Nursing Home Deaths Up 32% in 2020 Amid Pandemic

WASHINGTON (AP) —
A patient is loaded into an ambulance by emergency medical workers outside Cobble Hill Health Center in Brooklyn, New York.  (AP Photo/John Minchillo, File)

Deaths among Medicare patients in nursing homes soared by 32% last year, with two devastating spikes eight months apart, a government watchdog reported Tuesday in the most comprehensive look yet at the ravages of COVID-19 among its most vulnerable victims.

The report from the inspector general of the Department of Health and Human Services found that about 4 in 10 Medicare recipients in nursing homes had or likely had COVID-19 in 2020, and that deaths overall jumped by 169,291 from the previous year, before the coronavirus appeared.

“We knew this was going to be bad, but I don’t think even those of us who work in this area thought it was going to be this bad,” said Harvard health policy professor David Grabowski, a nationally recognized expert on long-term care, who reviewed the report for The Associated Press.

“This was not individuals who were going to die anyway,” Grabowski added. “We are talking about a really big number of excess deaths.”

Investigators used a generally accepted method of estimating “excess” deaths in a group of people after a calamitous event. It did not involve examining individual death certificates of Medicare patients but comparing overall deaths among those in nursing homes to levels recorded the previous year. The technique was used to estimate deaths in Puerto Rico after Hurricane Maria in 2017 and in New York City after the first coronavirus surge last spring. It does not attribute a cause of death but is seen as a barometer of impact.

Death rates were higher in every month last year when compared with 2019. The report documented two spikes with particular implications for government policy and for protecting the most vulnerable in future outbreaks of life-threatening illnesses. In April of last year, a total of 81,484 Medicare patients in nursing homes died. Then eight months later, after lockdowns and frantic efforts to expand testing — but before vaccines became widely available — nursing home patients accounted for a staggering 74,299 deaths in December.

“This is happening long after it was clear that nursing homes were particularly vulnerable,” said Nancy Harrison, a deputy regional inspector general who worked on the report. “We really have to look at that. Why did they remain so vulnerable?” Federal investigators are still drilling down to try to document the chain of causes and effects.

Tuesday’s report was the most comprehensive yet from the government because it included statistics for the early part of last year, during the initial coronavirus surge. Medicare did not require nursing homes to report COVID-19 cases and deaths occurring before May 8, more than four months into the pandemic year.

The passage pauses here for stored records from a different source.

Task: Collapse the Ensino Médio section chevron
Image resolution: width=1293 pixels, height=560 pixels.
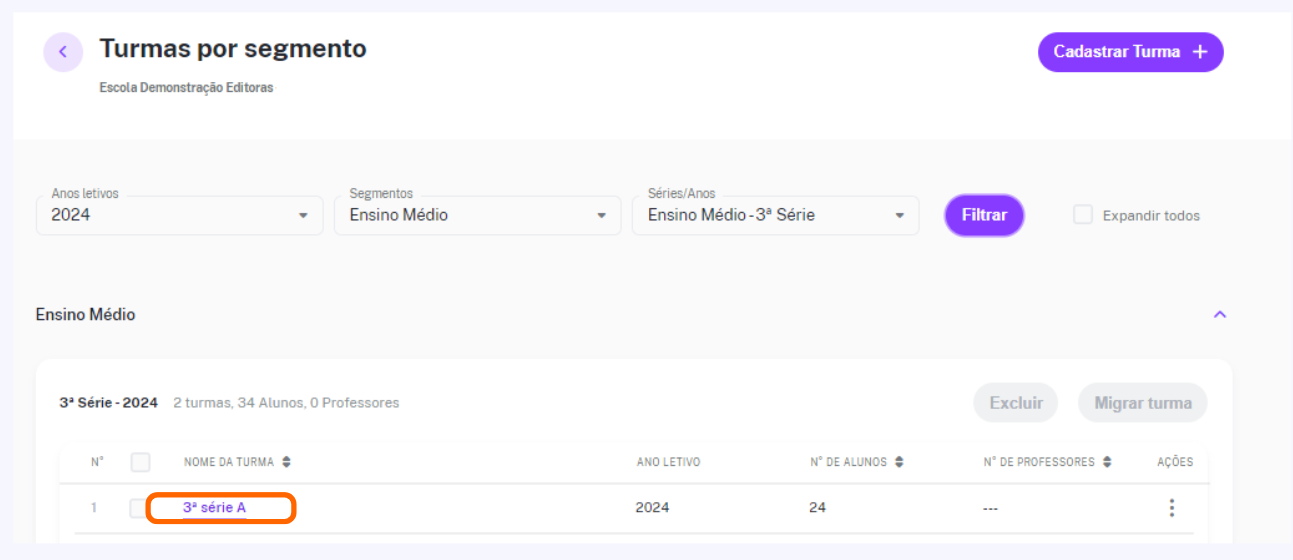Action: [x=1219, y=314]
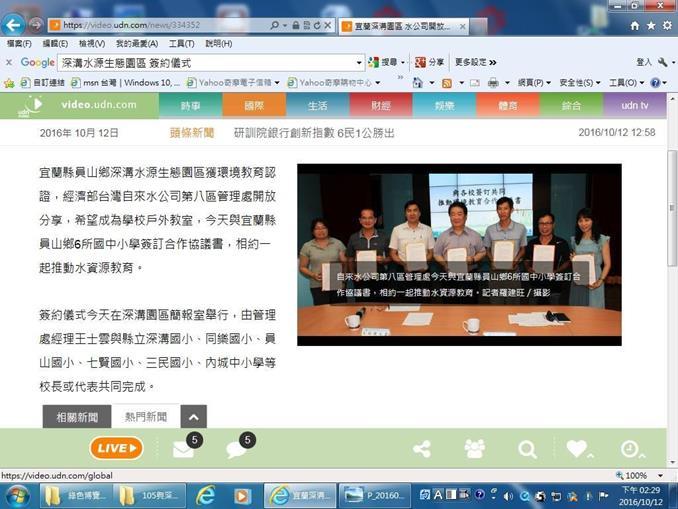The image size is (678, 509).
Task: Open the comments speech bubble icon
Action: point(237,450)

The report also found that low-income nursing home patients covered by Medicare and Medicaid together were much more likely to have gotten COVID-19. The infection rate for that group reached 56%, and 26% died.

Some states suffered worse impacts. By the end of December more than half of the Medicare patients in nursing homes in Connecticut, Illinois, Louisiana and New Jersey had or likely had COVID-19.

Across the U.S., the coronavirus found ideal conditions to spread among frail nursing home patients living in close quarters. Many researchers believe it’s likely staffers unwittingly brought the virus in from surrounding communities.

Although facilities locked down in March of last year, government efforts to help were haphazard. The industry complained of chronic shortages of protective gear, including basics like masks and gowns.

The Trump administration initially delegated responsibility for testing to states before belatedly marshaling more federal resources. HHS later laid the groundwork for vaccinations under the Trump administration, and the Biden administration followed through. As vaccination rates rose, nursing home cases plummeted, allowing facilities to again permit family visits.

The country can’t move on yet, said deputy inspector general Harrison. “Hopefully, COVID will go away,” she said. “But once that happens, there will always be infectious diseases, and we all need to ask ourselves what we can do to protect vulnerable nursing home residents going forward.”